I know these things are really basic, but when you are going to live in a tiny house, with the ability to move your house at any time, you aren't limited like you are when you buy a house in a neighborhood or live in an apartment and all of those choices are already made for you.  

So the planning goes on and on right now.  With each decision made the reality of the house comes more into focus.  I would love to hear other people's thoughts on their priorities and how their small house will function for them.


 

Thank you!!



I want to say “thank you” to all the people that have shared their plans and dreams, building progress, tips and tricks, insights and lessons learned.  I am still finding new blogs, and I recently joined three google tiny house "communities".  I also want to say that Alex Pino's Tiny House Newsletter, that I receive through email, always brightens my day with tiny house news and stories.  Here are some of the blogs I really enjoy, and once again, thank you, to everyone that takes the time to share their adventures. 

http://tinyrevolution.us/
http://yneztinyhouse.blogspot.com/
http://www.thetinylife.com/
http://loganblairsmith.com/
http://minimotives.com/
http://chrisandmalissa.com/tropical-tiny-house-plans/
http://thetinydream.com/the-tiny-house/
https://tinyhouseontheprairies.wordpress.com/2012/10/29/our-new-home/
http://www.almostglamping.com/
http://goldthreadtinyhouse.blogspot.com/

Thursday, June 6, 2013

Here Goes....

I wasn't sure if I wanted to 'blog' about my tiny house build or not.  I decided to try this out for a couple of reasons, 1. to possibly be of some help to someone else out there, and 2. to document my progress. 

Every time I read a blog or watch a video about a tiny house build I am inspired.  It gives me hope that I can succeed in this endeavor too.  And while I see many young people building tiny houses I am also seeing many 'older' people too.  I am one of those older people (51 right now).  I'm going to be doing nearly all of the work by myself, so I guess if I can do it, so can someone else that may have doubts?  

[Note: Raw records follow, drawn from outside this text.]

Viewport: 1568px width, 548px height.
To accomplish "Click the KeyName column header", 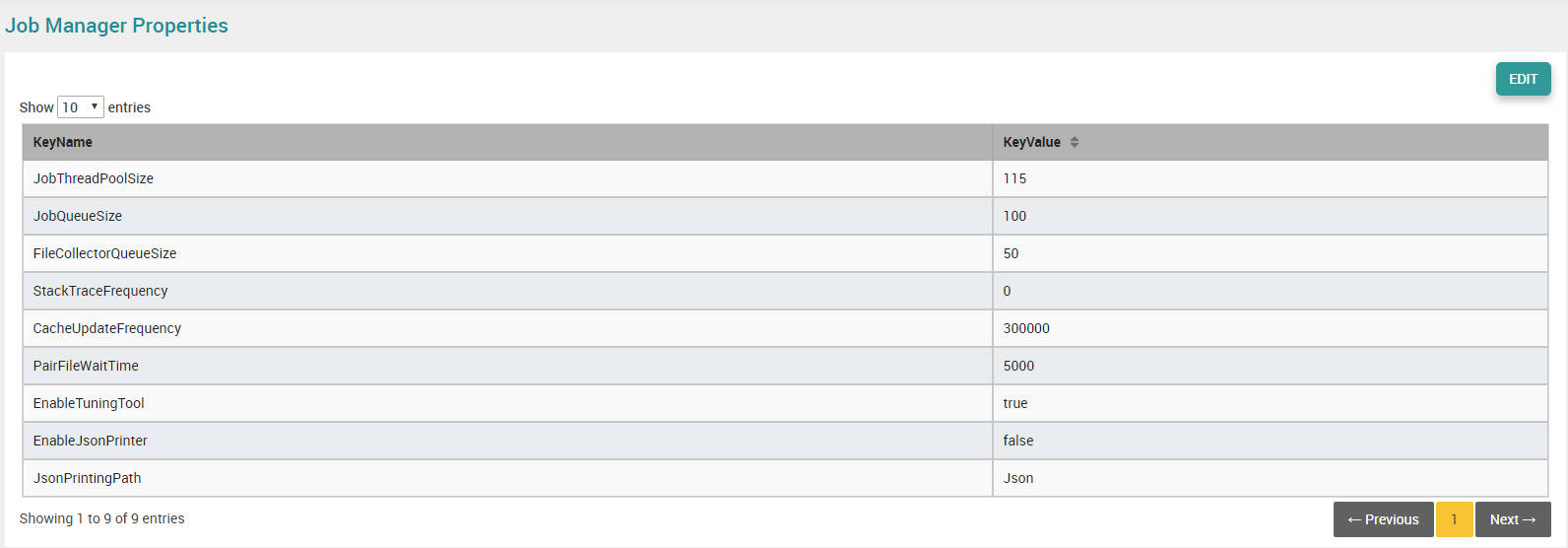I will point(63,142).
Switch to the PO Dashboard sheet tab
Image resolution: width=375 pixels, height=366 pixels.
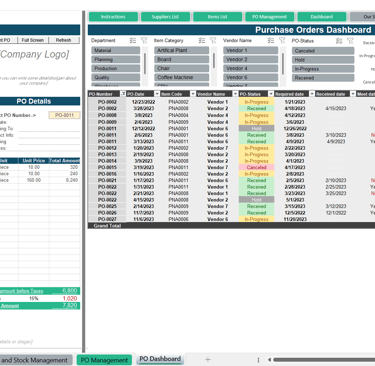pyautogui.click(x=160, y=359)
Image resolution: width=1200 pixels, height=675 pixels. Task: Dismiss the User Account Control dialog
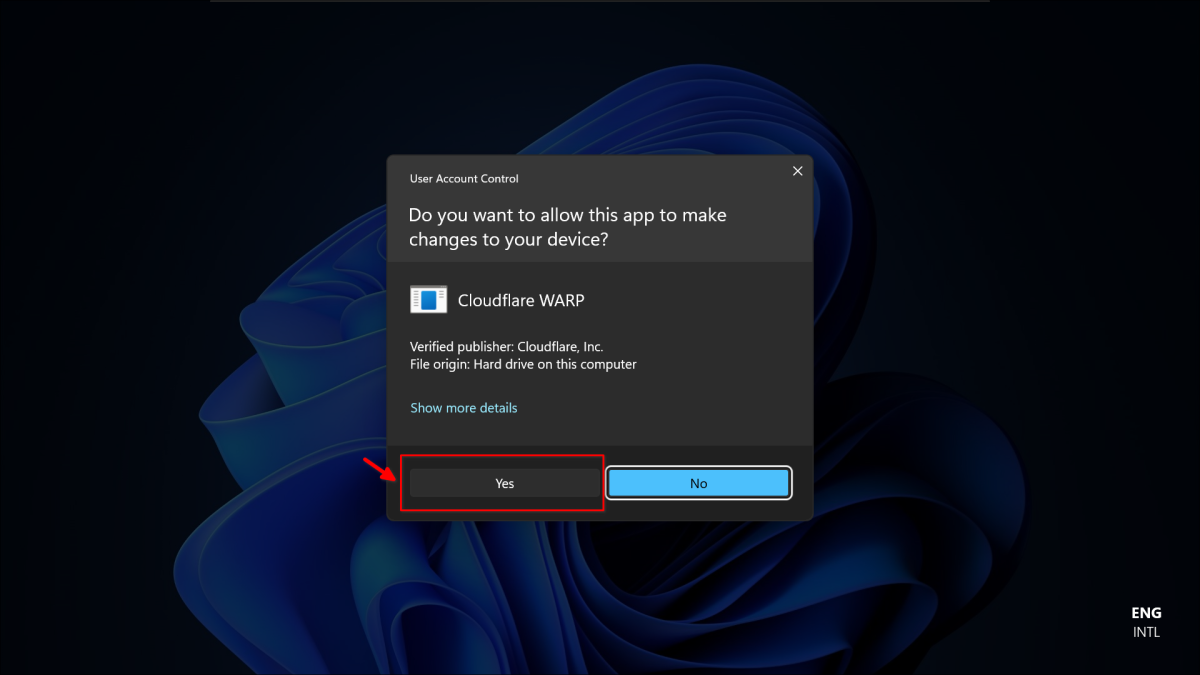click(797, 171)
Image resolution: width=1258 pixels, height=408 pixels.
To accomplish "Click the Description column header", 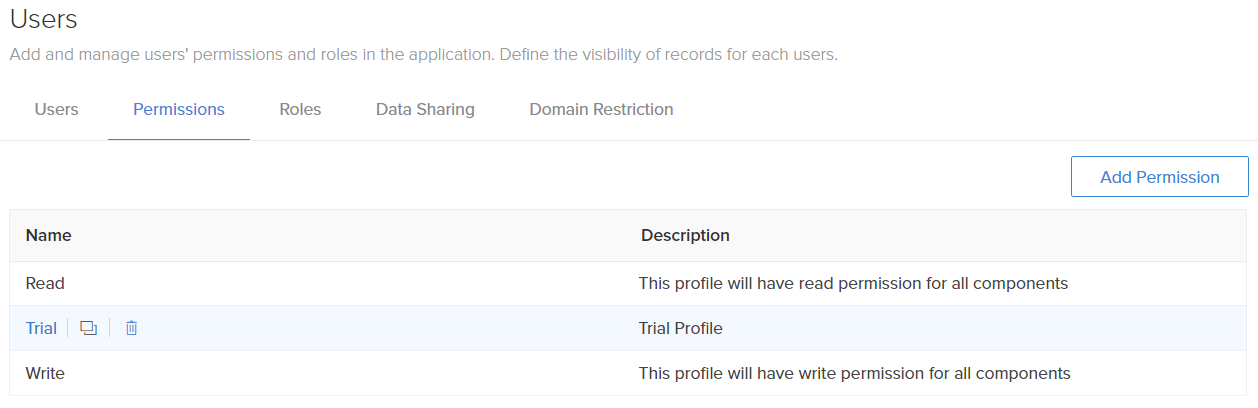I will tap(685, 235).
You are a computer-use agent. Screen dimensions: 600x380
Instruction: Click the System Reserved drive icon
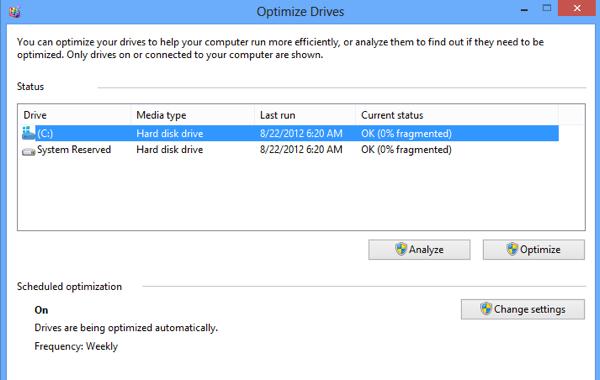point(28,152)
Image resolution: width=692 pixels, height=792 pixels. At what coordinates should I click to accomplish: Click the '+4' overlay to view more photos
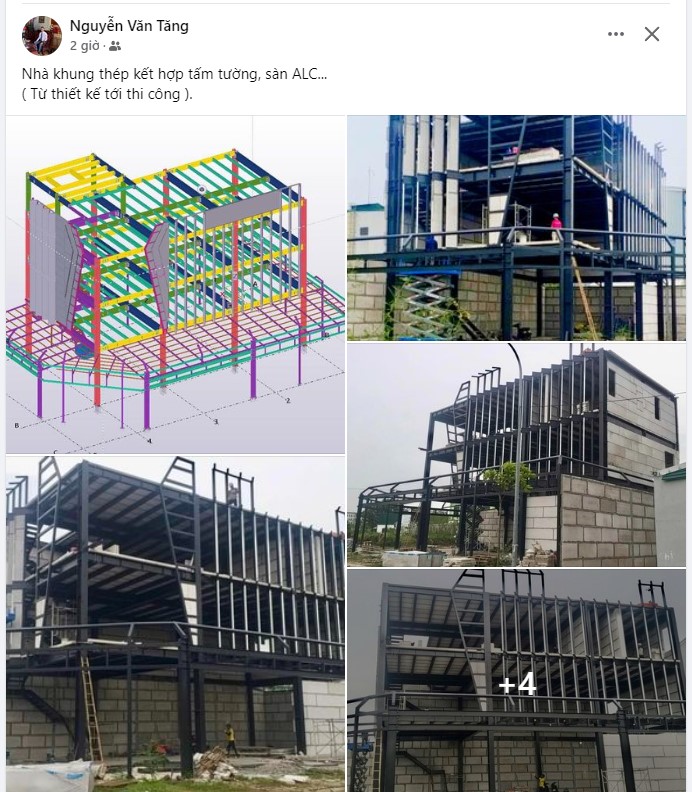coord(516,684)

In addition to the hope and inspiration that I gain from others' blogs, I also see the many variations and ideas that everyone comes up with.  The talent and creativity I've seen is amazing!  Sometimes just one different way of doing even something small helps me to think of a solution to a problem or a new way of achieving the result I want.  Or I just fall in love with a new feature I see and change my plan completely!

In documenting my progress I think it will help me to remain optimistic and focus on what I've achieved.  Journaling and writing has always helped me sort things out, and 'digest' the activities of life.  

Why do I think I can build a real house?  Well, in past years my children and I built a barn and several other farm buildings.  I learned a great deal through all of that, and I love designing and building simple, beautiful structures.  Now that there are also so many resources online to help, I am choosing to be confident that I will succeed at this!  My children are incredibly loving and supportive, and even if they can't help a lot physically, their emotional support feeds my soul.  After several years of debilitating illness I want to show them, and myself, that I am a healthy, strong person again.  

I remember the incredible feeling of building our barn - I knew every nail, screw, hinge, 2x4, and sheet of plywood.  I had an intimate, often love-hate, relationship with my circular saw and drivers.  And when it stormed, and I waited it out in the barn with our sheep and goats, I felt an amazing sense of ... I can't even think of a word for it... intimacy comes to mind again, and a bit of pride I guess.  It was big and strong and despite it's flaws it was beautiful to me, and I built it.  I want to have that same feeling with my house.  

In the 12 years since I lost my farm I haven't had a "home".  With each house or apartment I never felt settled. I am so yearning to finally have a place that truly feels like home, and I think I will feel that through building this little house.  I almost called this blog "finally, home", but I wanted to put the word "tiny" in the title so that people looking for blogs about tiny houses could find it easier?  I am a Michigander, and my daughter tells me I am fierce and tough like our state's mascot, the wolverine, so that became the name.